Now it's widely considered and claimed that very process saved the whales from extinction. Because instead of now using whale oil in lamps, one could use kerosene without much smoke. And the light to actually let people extend daylight in essence.

Of course, with the electric light, kerosene was not demanded. But as you know, as we've talked about before, the demand for another fuel, or gasoline, was increasing. So from separation, or distillation refinery, we went to the thermal refinery to make more gasoline for the increasing number of automobiles. And, of course, the lubricating oil that is needed in these engines.

So the thermal refinery performed quite well, up until the 2nd World War, to use just heat to make the chemical changes that are needed to change the composition of the crude oil to fit with the product demand in essence. With the 2nd World War raging, with the demand for high performance fuels, the catalytic processes were introduced.

So we are in the catalytic refinery, taking over from the thermal refinery. And the catalytic refinery continued, of course, after the 2nd World War. An interesting historical note.

The oil companies that were competing before the 2nd World War, in the United States, and in Western Europe, got together to develop these catalytic, many of these catalytic processes that are still used today. In an effort, obviously, to develop more powerful fuels for the war effort.

So that is a very interesting era in the history of petroleum refining, where competition turns into collaboration. To make, of course, more powerful fuels for the more powerful war machine. Until the end of the century, obviously, this trend continued.

And the next stage is referred, in some text, as the end of the century refinery. Where the focus now is really on the very heavy end. Because as we are using crude oil in the marketplace, the crude oil available for becoming or for refining becomes heavier.

So when you do the distillation, there's a huge amount of active distillation residue that is separated. So the end of the century refinery focuses on treating these heavy ends, essentially hydro processing. Using different reactor configurations. Using essentially the chemistry, chemical modeling, to determine the reaction chemistry.

Kinetics for more optimum conversion of these very heavy ends. The most challenging parts of the crude oil to be converted into the light distillates.

So on one hand, we have an increasing demand for lighter fuels like gasoline, diesel, jet fuel. And on the other hand, we do have a crude oil base that is getting increasingly heavier, and dirtier. So the end of the century refinery focused on treating and hydro treating these heavy ends to make the lighter and cleaner products.

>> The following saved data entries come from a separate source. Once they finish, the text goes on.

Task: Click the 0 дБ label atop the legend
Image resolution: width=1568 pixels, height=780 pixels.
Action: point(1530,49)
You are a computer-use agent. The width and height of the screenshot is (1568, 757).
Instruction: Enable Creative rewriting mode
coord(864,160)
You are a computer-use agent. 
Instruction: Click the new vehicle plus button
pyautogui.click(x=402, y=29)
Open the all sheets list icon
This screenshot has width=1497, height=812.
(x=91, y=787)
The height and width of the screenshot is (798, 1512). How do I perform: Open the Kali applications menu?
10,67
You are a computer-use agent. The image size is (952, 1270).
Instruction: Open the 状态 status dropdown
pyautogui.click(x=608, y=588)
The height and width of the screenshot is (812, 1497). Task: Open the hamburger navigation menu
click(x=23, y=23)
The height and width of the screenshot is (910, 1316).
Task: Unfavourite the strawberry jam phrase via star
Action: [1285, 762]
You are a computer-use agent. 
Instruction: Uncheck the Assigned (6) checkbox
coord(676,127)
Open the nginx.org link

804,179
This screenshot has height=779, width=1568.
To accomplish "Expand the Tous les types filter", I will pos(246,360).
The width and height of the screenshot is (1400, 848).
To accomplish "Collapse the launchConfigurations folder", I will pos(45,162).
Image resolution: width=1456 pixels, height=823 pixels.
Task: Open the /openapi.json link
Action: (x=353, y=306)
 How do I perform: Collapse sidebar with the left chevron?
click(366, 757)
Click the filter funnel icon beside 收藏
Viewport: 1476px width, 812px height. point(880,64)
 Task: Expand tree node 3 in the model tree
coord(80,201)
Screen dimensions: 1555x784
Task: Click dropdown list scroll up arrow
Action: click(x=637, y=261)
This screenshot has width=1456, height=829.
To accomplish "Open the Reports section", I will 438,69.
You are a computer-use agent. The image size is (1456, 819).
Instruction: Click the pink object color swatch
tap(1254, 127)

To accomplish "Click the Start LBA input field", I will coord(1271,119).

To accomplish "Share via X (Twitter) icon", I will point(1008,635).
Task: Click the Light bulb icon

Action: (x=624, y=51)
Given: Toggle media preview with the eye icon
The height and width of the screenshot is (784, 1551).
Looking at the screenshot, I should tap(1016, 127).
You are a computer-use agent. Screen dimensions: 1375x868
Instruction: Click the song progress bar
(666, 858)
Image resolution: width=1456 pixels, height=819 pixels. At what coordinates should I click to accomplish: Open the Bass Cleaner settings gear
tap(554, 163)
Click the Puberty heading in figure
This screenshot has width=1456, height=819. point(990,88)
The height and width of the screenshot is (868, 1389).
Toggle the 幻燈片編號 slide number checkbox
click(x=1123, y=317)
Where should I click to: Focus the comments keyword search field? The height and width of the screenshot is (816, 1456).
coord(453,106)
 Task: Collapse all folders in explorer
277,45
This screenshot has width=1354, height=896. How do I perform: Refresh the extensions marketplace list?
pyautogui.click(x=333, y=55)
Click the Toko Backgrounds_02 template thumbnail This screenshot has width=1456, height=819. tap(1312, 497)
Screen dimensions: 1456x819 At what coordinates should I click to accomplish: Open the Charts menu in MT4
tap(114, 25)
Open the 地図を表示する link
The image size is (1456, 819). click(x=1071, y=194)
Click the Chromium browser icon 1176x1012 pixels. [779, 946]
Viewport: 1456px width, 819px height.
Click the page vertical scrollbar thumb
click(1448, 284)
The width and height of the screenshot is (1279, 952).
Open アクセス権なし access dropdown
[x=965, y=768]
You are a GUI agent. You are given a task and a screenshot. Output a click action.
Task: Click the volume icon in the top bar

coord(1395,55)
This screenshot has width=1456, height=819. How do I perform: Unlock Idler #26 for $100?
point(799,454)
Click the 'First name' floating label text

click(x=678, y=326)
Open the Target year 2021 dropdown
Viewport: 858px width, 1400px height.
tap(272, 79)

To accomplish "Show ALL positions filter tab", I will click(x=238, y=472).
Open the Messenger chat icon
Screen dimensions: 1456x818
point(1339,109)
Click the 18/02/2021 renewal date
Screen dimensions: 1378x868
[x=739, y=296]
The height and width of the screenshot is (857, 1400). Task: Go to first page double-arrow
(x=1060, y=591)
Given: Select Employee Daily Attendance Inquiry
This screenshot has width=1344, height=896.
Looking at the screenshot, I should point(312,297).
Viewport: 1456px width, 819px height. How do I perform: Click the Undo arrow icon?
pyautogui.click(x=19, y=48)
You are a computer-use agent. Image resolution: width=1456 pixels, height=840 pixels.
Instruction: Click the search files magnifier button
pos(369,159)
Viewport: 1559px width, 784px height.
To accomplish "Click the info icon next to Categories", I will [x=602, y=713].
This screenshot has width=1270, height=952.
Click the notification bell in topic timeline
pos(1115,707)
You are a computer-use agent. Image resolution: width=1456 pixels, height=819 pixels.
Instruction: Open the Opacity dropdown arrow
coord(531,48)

As we have mentioned at the beginning of this course, there's a new trend. That is the hydro fracking to make, essentially to produce shale gas. But there is a liquid byproduct. And it won't be too long before hydro fracking is used to produce oil also.

So in the 21st century we may see yet another significant change in the refinery scheme to incorporate shale oil that is produced by hydro fracking into the refinery. To be refined into the mix of the fuels and materials that are needed in the marketplace.